[Start of section]

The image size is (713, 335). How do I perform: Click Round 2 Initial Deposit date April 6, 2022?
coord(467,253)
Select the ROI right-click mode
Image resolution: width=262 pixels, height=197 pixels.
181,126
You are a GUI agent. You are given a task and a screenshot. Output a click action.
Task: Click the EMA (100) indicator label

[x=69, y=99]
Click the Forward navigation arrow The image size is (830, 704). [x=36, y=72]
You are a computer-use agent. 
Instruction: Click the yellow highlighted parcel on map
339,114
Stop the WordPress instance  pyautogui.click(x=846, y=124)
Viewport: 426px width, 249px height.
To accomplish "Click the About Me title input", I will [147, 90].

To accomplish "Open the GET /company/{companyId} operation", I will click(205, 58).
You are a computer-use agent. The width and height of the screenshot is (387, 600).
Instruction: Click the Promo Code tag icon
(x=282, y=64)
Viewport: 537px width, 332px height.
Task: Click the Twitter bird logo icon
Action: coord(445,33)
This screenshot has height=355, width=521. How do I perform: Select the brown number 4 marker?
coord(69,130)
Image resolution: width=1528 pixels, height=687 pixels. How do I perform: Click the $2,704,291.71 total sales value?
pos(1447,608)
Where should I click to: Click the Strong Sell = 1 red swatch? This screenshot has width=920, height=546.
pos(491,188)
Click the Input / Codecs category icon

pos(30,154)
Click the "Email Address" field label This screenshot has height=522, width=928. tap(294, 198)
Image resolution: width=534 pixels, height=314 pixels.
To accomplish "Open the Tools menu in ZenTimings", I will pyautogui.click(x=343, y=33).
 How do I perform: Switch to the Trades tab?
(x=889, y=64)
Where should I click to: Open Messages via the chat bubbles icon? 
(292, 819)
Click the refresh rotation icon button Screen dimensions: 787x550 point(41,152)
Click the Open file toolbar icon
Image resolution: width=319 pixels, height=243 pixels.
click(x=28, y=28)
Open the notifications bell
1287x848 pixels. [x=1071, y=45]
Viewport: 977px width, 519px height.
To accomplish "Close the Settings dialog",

[End of section]

# HOW TO COMPLETE THIS TASK
Take from the listing above each line containing "computer".

# TASK RESULT
You are a computer-use agent. 
You are a computer-use agent. The width and height of the screenshot is (387, 600).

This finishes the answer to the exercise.